Labor plan for nature repair market rehashes old proposal and risks failure, experts say

Australian native plant seedlings
Landholders would be rewarded for restoring and protecting nature on their properties under the federal plan. Photograph: Tracey Nearmy/AAP

An Albanese government environment plan to encourage companies to invest in nature merely expands a Coalition proposal under Scott Morrison and is at risk of failing due to a lack of business interest, experts say.

The federal government is consulting on legislation to establish a scheme to incentivise investment in nature restoration by creating tradable certificates for projects that protect and restore biodiversity.

An exposure draft, published shortly before Christmas, is similarly worded to legislation proposed by the previous government and would establish governance arrangements for the scheme.

It follows a speech by the environment and water minister, Tanya Plibersek, last year in which she said she hoped Australia may one day be home to a “green Wall Street” that attracted conservation investment from around the world.

Andrew Macintosh, an Australian National University professor and former head of the government’s emissions reduction assurance committee, said although a nature repair market presented opportunities, there were several issues that could “impede the realisation of its potential”.

“Most obvious is the absence of a source of demand,” he said.

“The government is expecting the private sector to be the main buyer but the private sector is not yet there, at least not at scale.

“If this market is going to work, governments need to be the primary buyer for the foreseeable future.”

Macintosh also said there were governance issues in the draft that could create similar problems to those seen in the carbon offset market.

Megan Evans, a senior lecturer at the University of New South Wales in Canberra, said one concern was the draft only required the environment minister to “have regard” to integrity standards when making a method under the legislation, rather than making the endorsement of methods contingent on compliance with integrity standards.

Evans said she also disagreed with government’s proposal to have the Clean Energy Regulator administer the scheme.
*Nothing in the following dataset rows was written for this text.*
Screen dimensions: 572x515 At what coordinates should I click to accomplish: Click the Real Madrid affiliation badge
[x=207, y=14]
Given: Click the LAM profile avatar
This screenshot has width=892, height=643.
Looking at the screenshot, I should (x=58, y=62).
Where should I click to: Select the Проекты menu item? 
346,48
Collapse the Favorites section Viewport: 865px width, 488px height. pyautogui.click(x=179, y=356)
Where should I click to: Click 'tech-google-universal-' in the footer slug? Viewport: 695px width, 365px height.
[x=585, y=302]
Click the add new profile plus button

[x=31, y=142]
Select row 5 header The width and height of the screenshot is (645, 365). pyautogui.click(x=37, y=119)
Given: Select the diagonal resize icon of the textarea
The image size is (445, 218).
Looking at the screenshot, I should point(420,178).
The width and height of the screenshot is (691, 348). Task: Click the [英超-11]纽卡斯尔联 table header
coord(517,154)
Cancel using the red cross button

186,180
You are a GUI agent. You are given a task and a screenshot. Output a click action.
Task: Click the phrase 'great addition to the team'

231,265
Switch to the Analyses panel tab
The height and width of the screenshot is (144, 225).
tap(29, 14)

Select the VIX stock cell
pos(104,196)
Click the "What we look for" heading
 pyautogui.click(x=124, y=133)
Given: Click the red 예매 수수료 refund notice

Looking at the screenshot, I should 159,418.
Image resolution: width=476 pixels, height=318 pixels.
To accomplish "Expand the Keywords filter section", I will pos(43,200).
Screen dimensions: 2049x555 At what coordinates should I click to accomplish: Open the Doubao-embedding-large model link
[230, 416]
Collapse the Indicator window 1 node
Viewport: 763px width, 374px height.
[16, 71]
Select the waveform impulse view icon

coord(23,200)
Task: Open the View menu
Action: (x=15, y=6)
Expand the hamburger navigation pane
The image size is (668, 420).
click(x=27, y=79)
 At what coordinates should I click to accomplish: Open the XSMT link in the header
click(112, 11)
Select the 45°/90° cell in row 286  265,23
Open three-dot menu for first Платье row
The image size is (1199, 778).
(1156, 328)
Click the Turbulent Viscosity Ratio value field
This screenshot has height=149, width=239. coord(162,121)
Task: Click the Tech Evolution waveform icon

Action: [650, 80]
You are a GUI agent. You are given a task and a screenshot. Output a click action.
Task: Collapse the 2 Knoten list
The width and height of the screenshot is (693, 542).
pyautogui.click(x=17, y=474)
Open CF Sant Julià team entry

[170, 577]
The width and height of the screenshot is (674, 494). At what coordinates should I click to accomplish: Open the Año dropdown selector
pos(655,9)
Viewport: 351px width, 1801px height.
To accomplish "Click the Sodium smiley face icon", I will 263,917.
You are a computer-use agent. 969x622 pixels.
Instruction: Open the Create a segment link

She said the environment protection agency, when established, would be better placed to do this work.

The former government proposed a land stewardship scheme that would reward farmers who restored and protected nature on their properties.

The Albanese government’s proposal expands the proposal to all landholders and would apply to terrestrial as well as coastal and marine areas.

Plibersek has put private investment at the centre of the government’s plans for the environment, which include a zero-extinctions target and a commitment to protect 30% of Australia’s land and sea areas by 2030.

But Evans agreed with Macintosh that the private market demand for certificates was “untested and likely overestimated”.

“[The government] haven’t committed any money to kickstart this market so it’s very likely it will be a thin, low-activity market,” she said.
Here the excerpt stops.